On which level?
I understand that this is a complicated environment and a lot of things is outside my understanding. As a user I do everything I can to make it run well and for me a simple errorhandling is to abort zombie jobs automatic. It does not matter if it is user error or app errors, if someone like me can see in the log files that it has gone wrong it's easy to believe that the system knows it has gone wrong and should terminate. When terminated, a job has error status and it's easy to check the stderr and see what gone wrong, most likely user error :)
Your answers is very much appreciated - now the sudoers issue has been solved, found
https://lhcathome.cern.ch/lhcathome/forum_thread.php?id=6075&postid=48978 I hope it's the correct one.
Can't do anything about the cgroups v1 issue as all modern Linux dialects is using v2. It is possible to reverse but it causes a lot of other issues in the system.
I don't know why Boinc has tried to pause the jobs. I don't allow any extra jobs to be downloaded so it should not try: <work_buf_min_days>0</work_buf_min_days> \ <work_buf_additional_days>0</work_buf_additional_days> I never pause any jobs manually these systems run 24/7 with only LHC no other Boinc projects.

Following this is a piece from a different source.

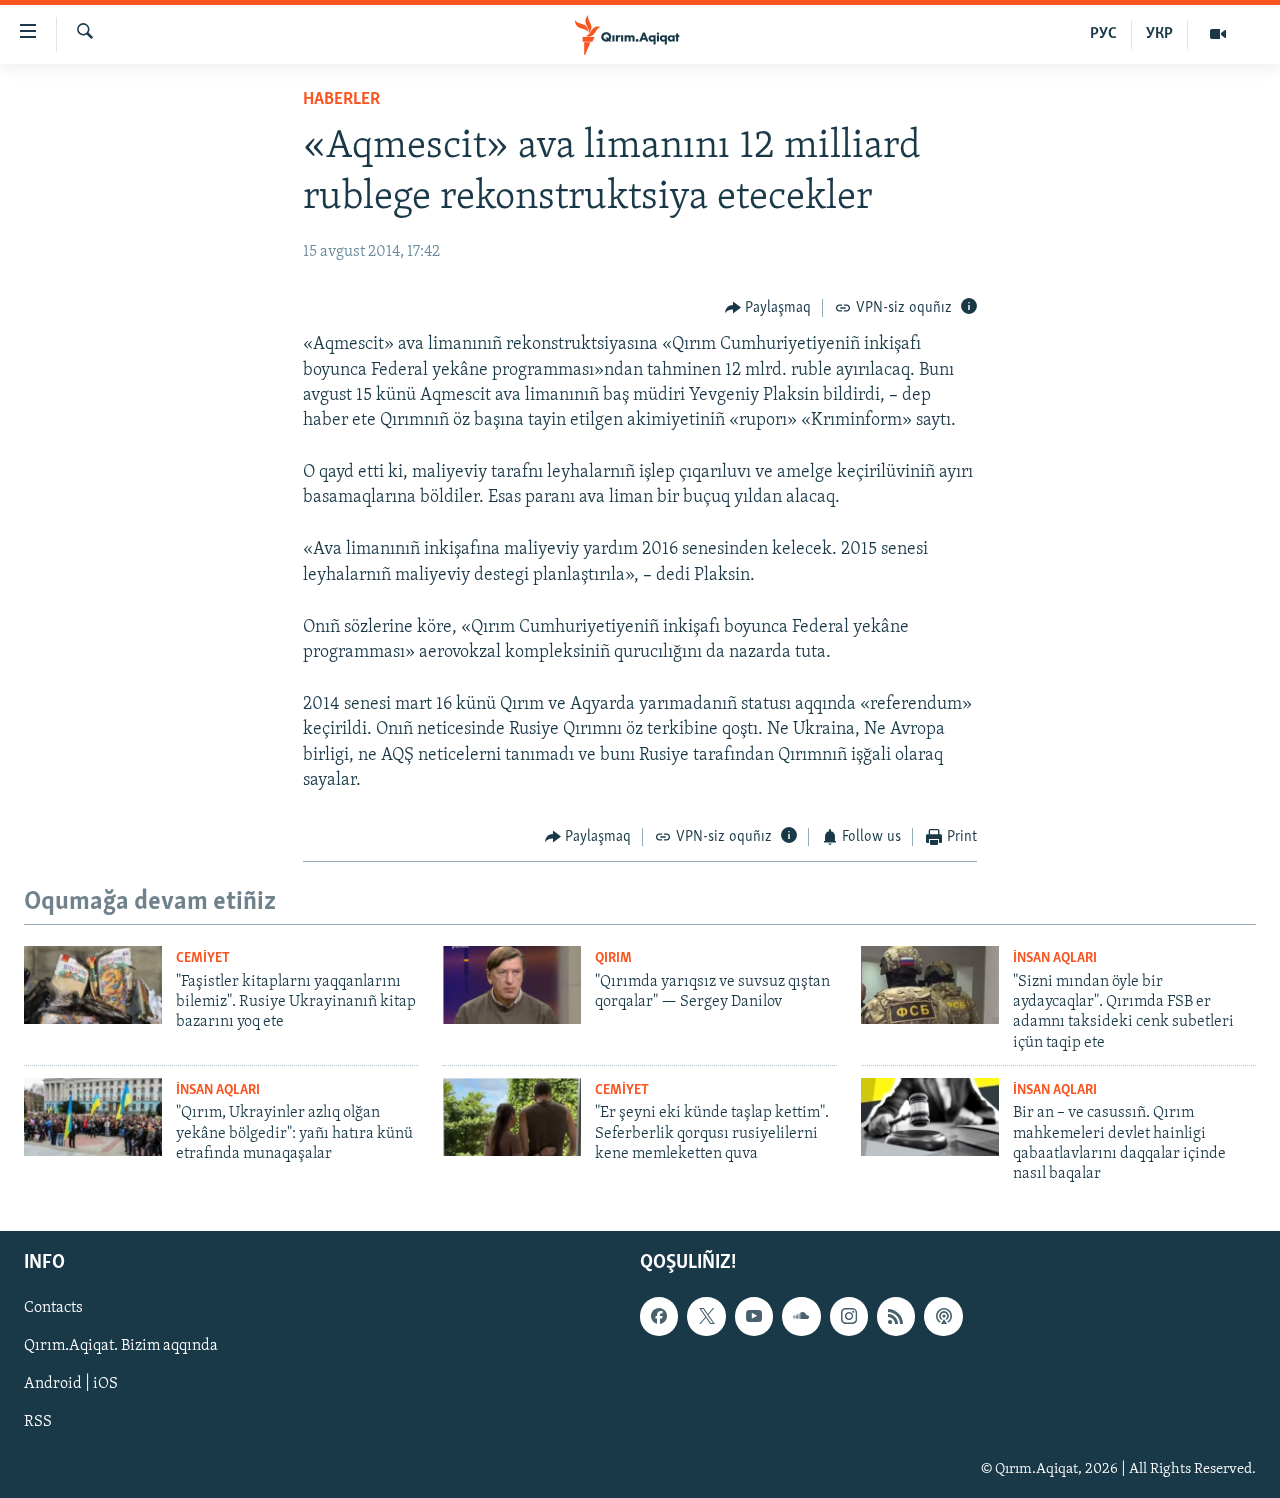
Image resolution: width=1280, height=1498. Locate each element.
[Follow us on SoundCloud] (801, 1316)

The three jobs I had to cancel if you would get a minute to check if there is anything else I should fix:
https://lhcathome.cern.ch/lhcathome/result.php?resultid=419879823
https://lhcathome.cern.ch/lhcathome/result.php?resultid=419848816
https://lhcathome.cern.ch/lhcathome/result.php?resultid=419817476
I was working as sysadmin and software developer 30-35 years ago and have done a lot since. Now retired and have this as one of my hobbies so I'm not totaly lost with computers :)